* What is being asked
Find the line with "999x612 pixels." in the entries below, then reproduce it and every line after it down to and including the line with "Click the go back navigation arrow icon", exactly.

* Record extracts
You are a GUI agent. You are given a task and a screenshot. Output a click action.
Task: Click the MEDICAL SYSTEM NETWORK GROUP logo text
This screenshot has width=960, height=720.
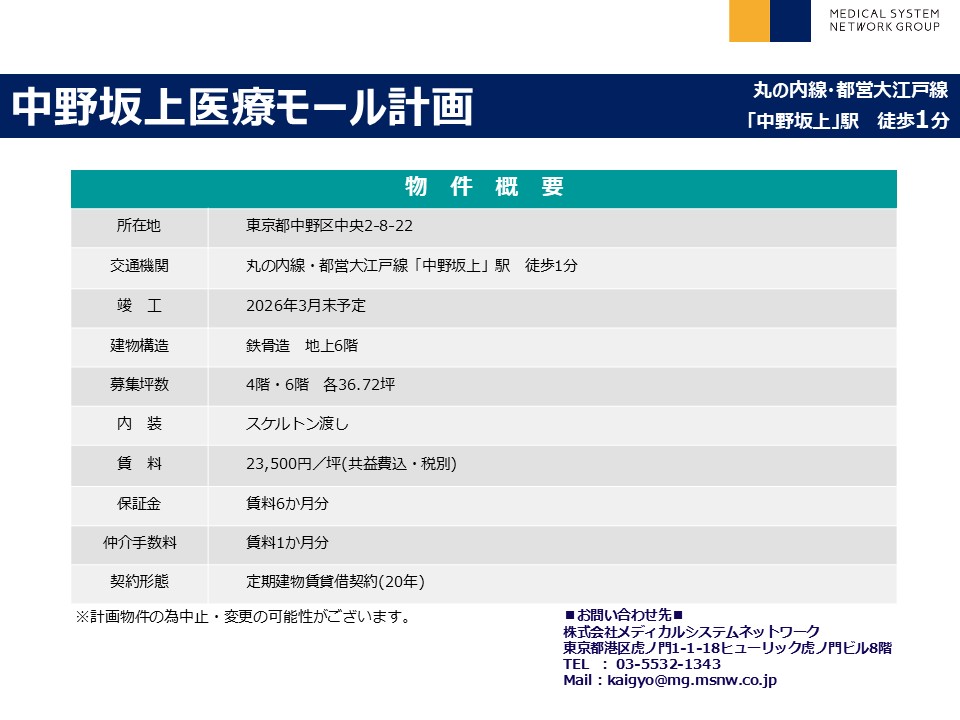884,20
==
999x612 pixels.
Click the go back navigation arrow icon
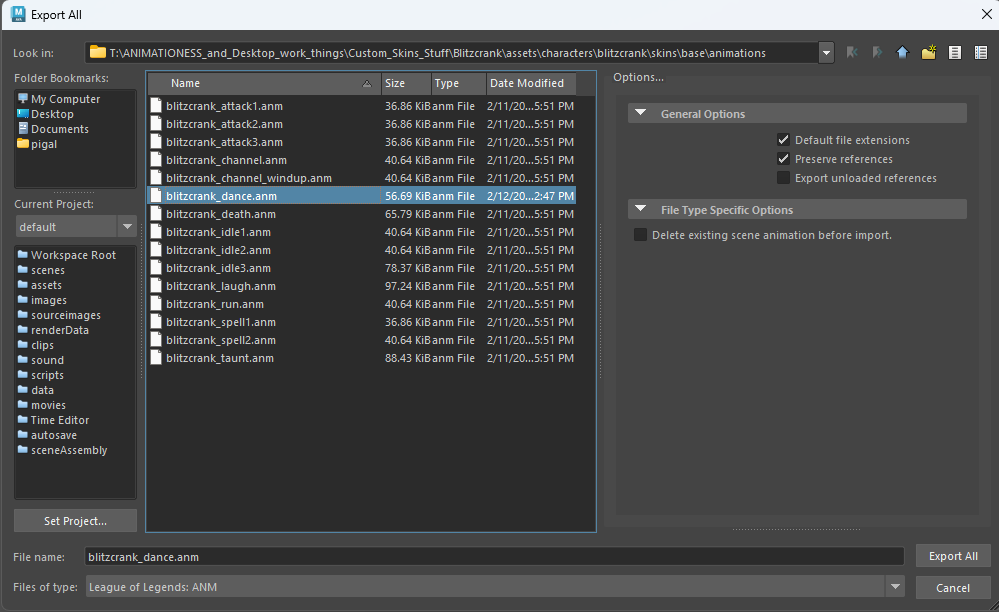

* Finished exercise
999x612 pixels.
Click the go back navigation arrow icon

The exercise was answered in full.